To deploy this project, you will need to:
- Deploy the backend Python Flask server that houses the image processing pipeline
- Load the Extension into Chrome.
The backend can be deployed locally with Docker. With Docker engine running, run the following Docker CLI commands in the project directory:
docker build -t cat-vision-api-img .
to build the container imagedocker run -dit -p 5000:5000 --name cat-vision-api cat-vision-api-img
to run the container
It could take a while for the container to become ready, check the Logs for the Docker container for status information. The extension will not work if the backend is not ready!
To load the Extension into Chrome, refer to the instructions from Chrome Developer Documentation, use /web/build
as the extension directory.
If you have any web pages open before the extension is added, you will need to reload those pages for the extension to work.

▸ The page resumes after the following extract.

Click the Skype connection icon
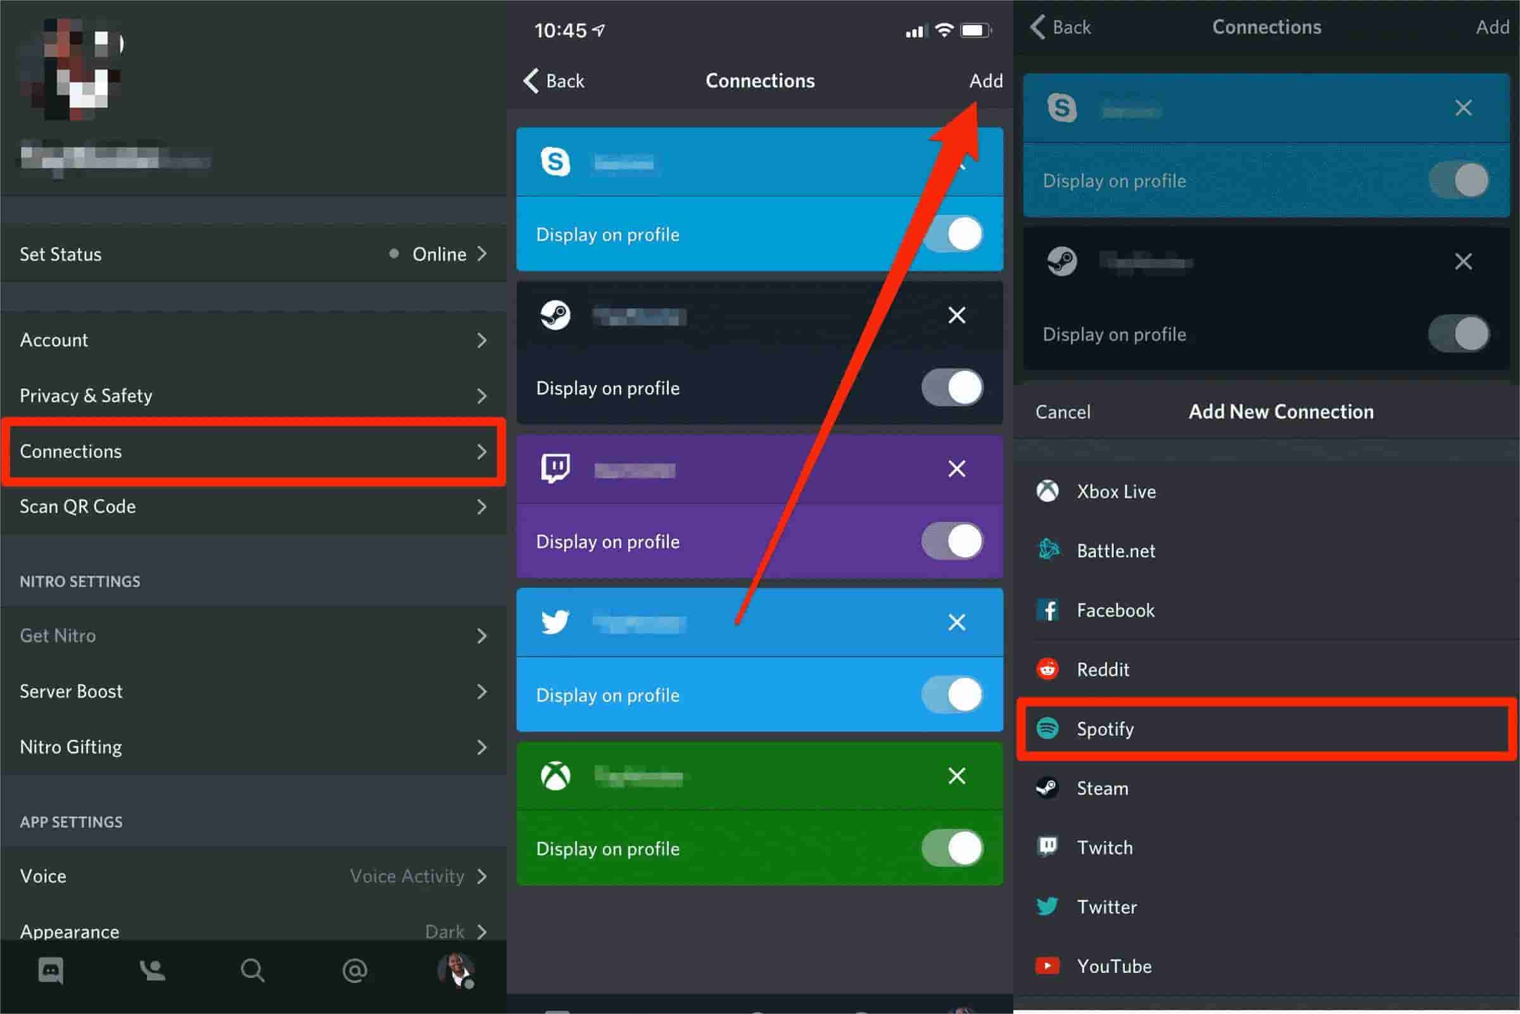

Though deploying with Docker is recommended, the Python backend can also be deployed manually.
- Use Python 3.8 or newer
- Install dependencies
pip install flask numpy pandas torch torchvision opencv-python-headless pillow
- Run the Python Flask server with
flask --app api run --host=0.0.0.0
Source code for the extension interface is located under /web/src
. Setup npm, run npm install
to install dependencies, run npm run build
to build for production, run npm run dev
to build for development. The built extension is located under /web/build
. Refer to Chrome Developer Documentation for more details.
Source code for the Python Flask server is under /backend
. Remember to rebuild the container image if you are using Docker.
Click on the Extension button to open the extension interface. If you do not see the extension button, make sure to pin the extension.
After the Extension interface shows up, the extension will scrape the currently opened tab to find all images visible in the current view. These images will be sent to the backend server for processing in batches of 5.
When results from the backend are ready, the extension will display the cat breed and age predictions for each cat found among the images. It can recognize individual cats from complex images with many different entities. The following cat images are blurred for copyright reasons.
If no cats can be recognized from images or no images exist in the current view, the following view will be displayed.
This project uses YOLOv5, Inception v3, and ResNet50 machine learning models as parts of the image processing pipeline.
This project is licensed under AGPL-3.0 License - see the LICENSE file for details.